Callable reference regions are first identified with sufficient alignment coverage. Within these reference regions, a scan of the sorted reads identifies active regions, which are centered around pileup columns with evidence of a variant in the tumor reads. The active regions are padded with enough context to cover significant, nonreference content nearby. If there is evidence of indels, the active regions receive additional padding.
Aligned reads are clipped within each active region and assembled into a De Bruijn graph. The edges of the clipped reads are weighted by observation counts, with the reference sequence as a backbone. After some graph cleanup and simplification, all source-to-sink paths are extracted as candidate haplotypes. Each haplotype is Smith-Waterman aligned to the reference genome to identify the variants it represents. For each read-haplotype pair, the probability P(r|H) of observing the read is estimated using a pair hidden Markov model (HMM) assuming the haplotype is the true starting sample.

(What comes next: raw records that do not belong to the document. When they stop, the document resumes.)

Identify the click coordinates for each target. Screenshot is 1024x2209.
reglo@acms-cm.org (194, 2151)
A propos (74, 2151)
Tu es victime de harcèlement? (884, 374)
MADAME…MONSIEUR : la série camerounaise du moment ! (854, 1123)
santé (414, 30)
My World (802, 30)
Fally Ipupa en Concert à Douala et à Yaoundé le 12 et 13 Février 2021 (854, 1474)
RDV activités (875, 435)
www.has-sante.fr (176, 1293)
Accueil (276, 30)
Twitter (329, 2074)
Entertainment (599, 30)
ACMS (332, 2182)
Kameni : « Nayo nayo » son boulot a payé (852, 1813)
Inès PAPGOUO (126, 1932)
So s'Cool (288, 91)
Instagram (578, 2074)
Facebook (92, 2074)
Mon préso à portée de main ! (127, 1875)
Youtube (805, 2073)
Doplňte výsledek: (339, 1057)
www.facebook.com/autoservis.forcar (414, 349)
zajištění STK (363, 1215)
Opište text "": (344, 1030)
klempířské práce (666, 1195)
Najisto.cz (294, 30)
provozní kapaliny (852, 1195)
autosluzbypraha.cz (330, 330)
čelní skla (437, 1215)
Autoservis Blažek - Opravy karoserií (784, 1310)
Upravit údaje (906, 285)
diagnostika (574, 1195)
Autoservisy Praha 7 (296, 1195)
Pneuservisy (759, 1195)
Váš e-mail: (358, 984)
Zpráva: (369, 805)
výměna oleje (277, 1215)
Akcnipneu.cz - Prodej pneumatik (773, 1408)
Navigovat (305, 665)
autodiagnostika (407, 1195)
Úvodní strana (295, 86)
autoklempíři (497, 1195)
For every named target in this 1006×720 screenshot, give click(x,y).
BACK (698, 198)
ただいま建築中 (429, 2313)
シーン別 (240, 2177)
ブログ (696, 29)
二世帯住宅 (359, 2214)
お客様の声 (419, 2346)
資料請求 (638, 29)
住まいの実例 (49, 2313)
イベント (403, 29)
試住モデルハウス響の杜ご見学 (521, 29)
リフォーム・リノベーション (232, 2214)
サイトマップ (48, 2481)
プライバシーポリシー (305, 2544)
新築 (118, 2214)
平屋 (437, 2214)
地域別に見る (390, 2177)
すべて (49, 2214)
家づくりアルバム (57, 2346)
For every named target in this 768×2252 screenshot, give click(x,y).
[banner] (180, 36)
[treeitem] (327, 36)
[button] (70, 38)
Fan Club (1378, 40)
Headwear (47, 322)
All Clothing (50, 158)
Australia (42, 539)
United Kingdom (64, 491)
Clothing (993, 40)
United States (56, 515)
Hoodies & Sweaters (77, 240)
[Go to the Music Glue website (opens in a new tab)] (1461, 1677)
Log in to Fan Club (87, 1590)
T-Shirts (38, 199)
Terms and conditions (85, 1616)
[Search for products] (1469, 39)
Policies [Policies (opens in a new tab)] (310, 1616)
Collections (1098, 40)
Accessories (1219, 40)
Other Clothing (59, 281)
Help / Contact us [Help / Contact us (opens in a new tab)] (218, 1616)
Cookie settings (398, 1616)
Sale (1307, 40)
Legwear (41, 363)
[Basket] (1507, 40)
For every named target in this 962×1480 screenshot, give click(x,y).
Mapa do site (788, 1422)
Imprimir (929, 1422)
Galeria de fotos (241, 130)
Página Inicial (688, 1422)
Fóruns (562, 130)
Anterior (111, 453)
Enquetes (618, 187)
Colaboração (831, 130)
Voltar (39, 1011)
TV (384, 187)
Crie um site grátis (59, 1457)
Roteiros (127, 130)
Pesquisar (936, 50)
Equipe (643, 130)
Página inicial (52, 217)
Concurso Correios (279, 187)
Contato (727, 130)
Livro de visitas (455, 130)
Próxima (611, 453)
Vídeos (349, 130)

To determine the TLOD score, DRAGEN Somatic Small Variant Caller first scans by reference position for each candidate somatic event as well as the reference event over the active region.The conditional probability P(r|e) of observing each overlapping read is estimated as the maximum P(r|H) for haplotypes supporting the event. These are combined into the conditional probability P(r|E) for an event hypothesis, E, involving a mixture of the reference and candidate somatic allele over a range of possible allele frequencies and multiplied to yield the conditional probability P(R|E) of observing the whole read pileup. From there, a TLOD score is calculated as the evidence that an ALT allele is present in the tumor sample at a given locus.